SET TASKS:
[a] Condense the paragraph of the sports passage that opens "On the same day" into a bulleted list that keeps its main facts.
[b] Please reproduce a section of the sports passage word for word: begin at the words "On the same" and stop after "18 under par.".

PASSAGE PROVIDED:
....................
Still in 1999, Carl Fogarty won a World Superbikes race for the 59th and last time, still the most by any rider. Earlier that season, he'd won in Holland for the 12th time, easily the record for an individual WSB event. Here in Hockenheim, Foggy won the first race in unsatisfactory style: Aaron Slight of New Zealand finished ahead of him, but a crash on the last lap led the organisers to take the result from the places at the end of the penultimate one. In the second race, Fogarty finished second to Italy's Pier-Francesco Chili, but the title was already in the bag by then. He'd also retained it in 1995. World champion four times - you've guessed it: another World Superbikes record that still stands.

On the same day, little American golfer Bob May won a professional tournament at long last - after finishing runner-up 22 times! In the British Masters at Woburn Abbey, he shot an albatross on the first day - which, ahem, removed one from round his neck. Even so, he was three shots behind Colin Montgomerie before the last round. But Monty made four bogeys in the first six holes, and May was left with a midget putt at the last. 'It was only two feet but it felt like ten'. Normal service was resumed at the US PGA the following year ( August 20), where May was runner-up despite shooting 18 under par.
....................
DATA SECTION:
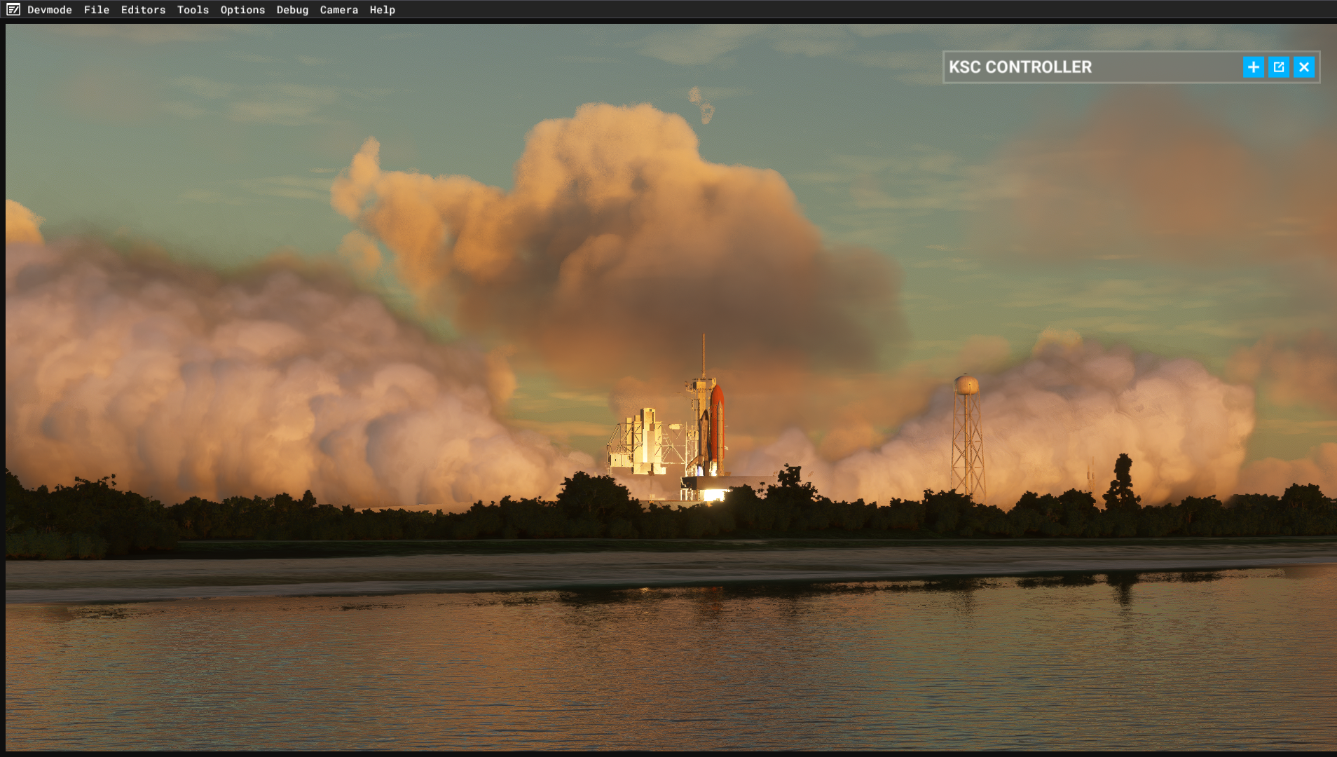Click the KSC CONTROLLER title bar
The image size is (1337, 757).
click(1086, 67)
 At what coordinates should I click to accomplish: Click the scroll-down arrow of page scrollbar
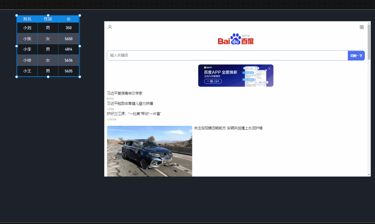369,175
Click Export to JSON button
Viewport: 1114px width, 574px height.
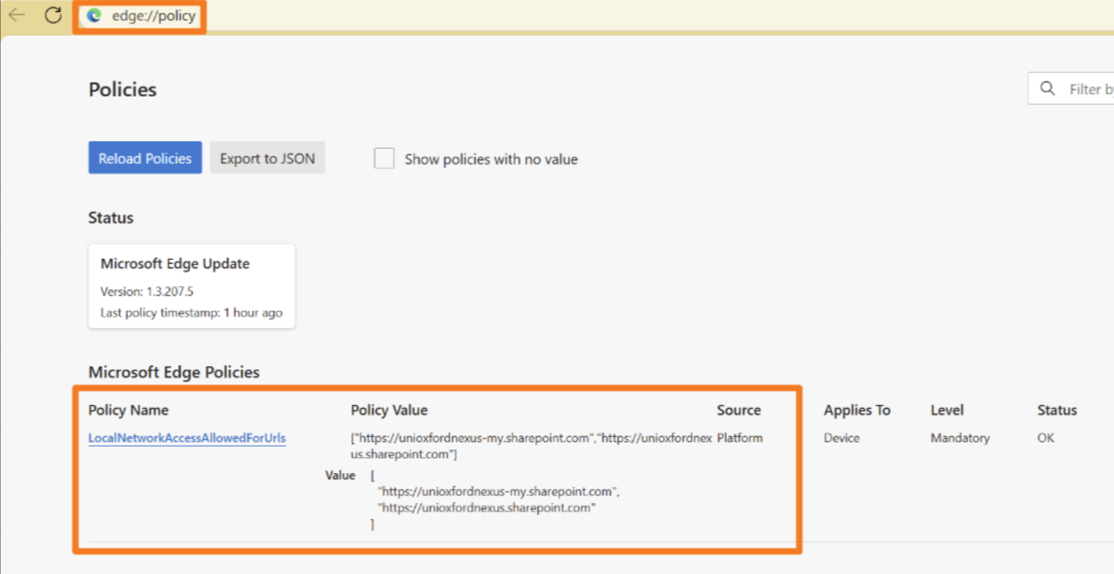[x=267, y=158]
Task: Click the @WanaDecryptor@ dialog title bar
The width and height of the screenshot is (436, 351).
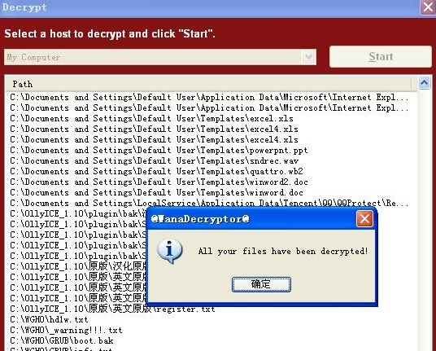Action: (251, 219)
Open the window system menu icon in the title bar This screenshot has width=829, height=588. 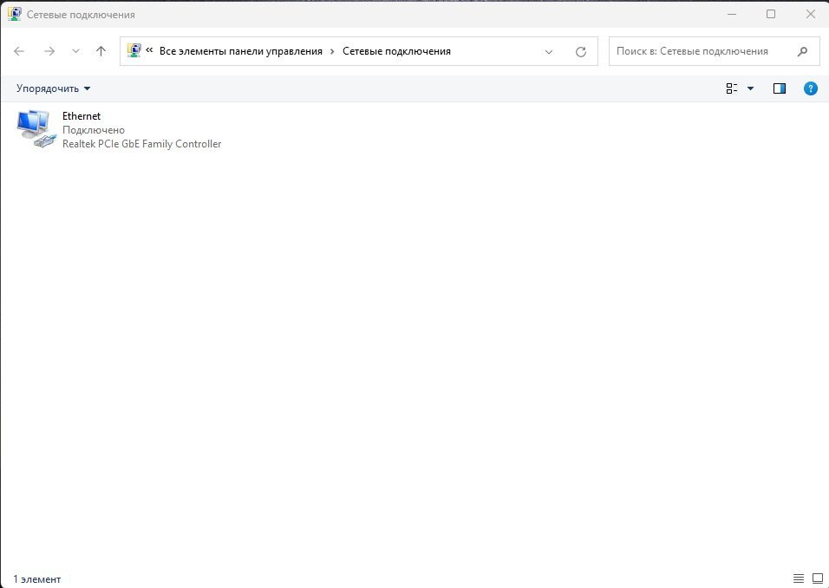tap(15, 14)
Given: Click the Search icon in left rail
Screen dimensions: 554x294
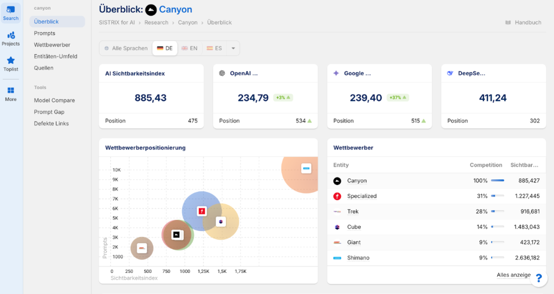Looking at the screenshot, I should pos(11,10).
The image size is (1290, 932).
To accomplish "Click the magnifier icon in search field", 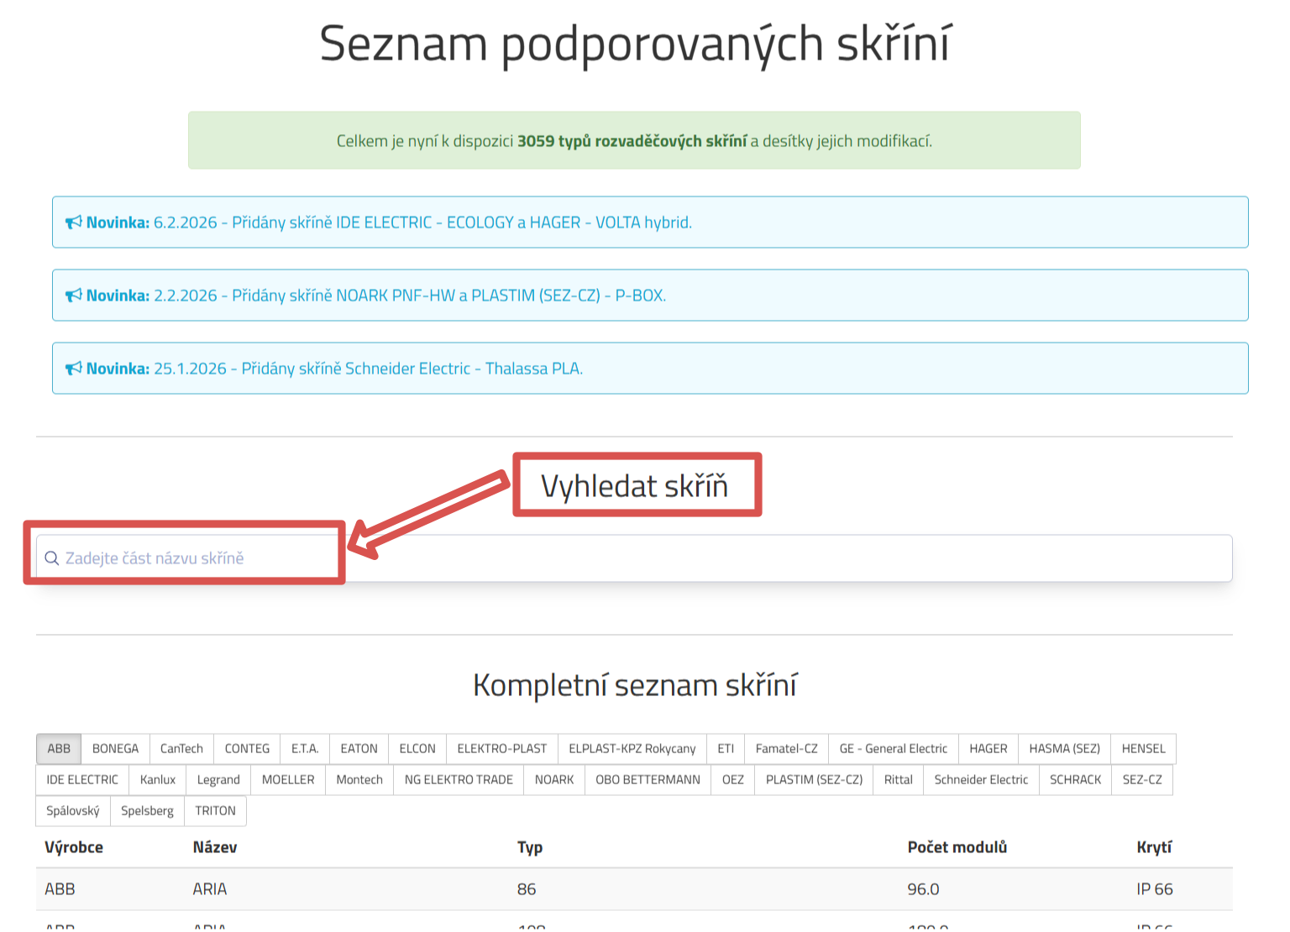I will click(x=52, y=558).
....................
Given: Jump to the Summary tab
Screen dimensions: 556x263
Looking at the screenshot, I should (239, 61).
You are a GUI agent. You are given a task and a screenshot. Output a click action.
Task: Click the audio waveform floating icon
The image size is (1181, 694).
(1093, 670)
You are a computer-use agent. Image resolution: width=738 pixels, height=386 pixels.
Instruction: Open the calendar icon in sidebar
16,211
....................
FINAL ANSWERS:
[a]
- American golfer Bob May won a professional tournament after finishing runner-up 22 times.
- The win came at the British Masters at Woburn Abbey, where he shot an albatross on the first day.
- He was three shots behind Colin Montgomerie before the last round.
- Montgomerie made four bogeys in the first six holes, and May was left with a two-foot putt at the last, which he said felt like ten.
- At the US PGA the following year (August 20), May was runner-up despite shooting 18 under par.

[b]
On the same day, little American golfer Bob May won a professional tournament at long last - after finishing runner-up 22 times! In the British Masters at Woburn Abbey, he shot an albatross on the first day - which, ahem, removed one from round his neck. Even so, he was three shots behind Colin Montgomerie before the last round. But Monty made four bogeys in the first six holes, and May was left with a midget putt at the last. 'It was only two feet but it felt like ten'. Normal service was resumed at the US PGA the following year ( August 20), where May was runner-up despite shooting 18 under par.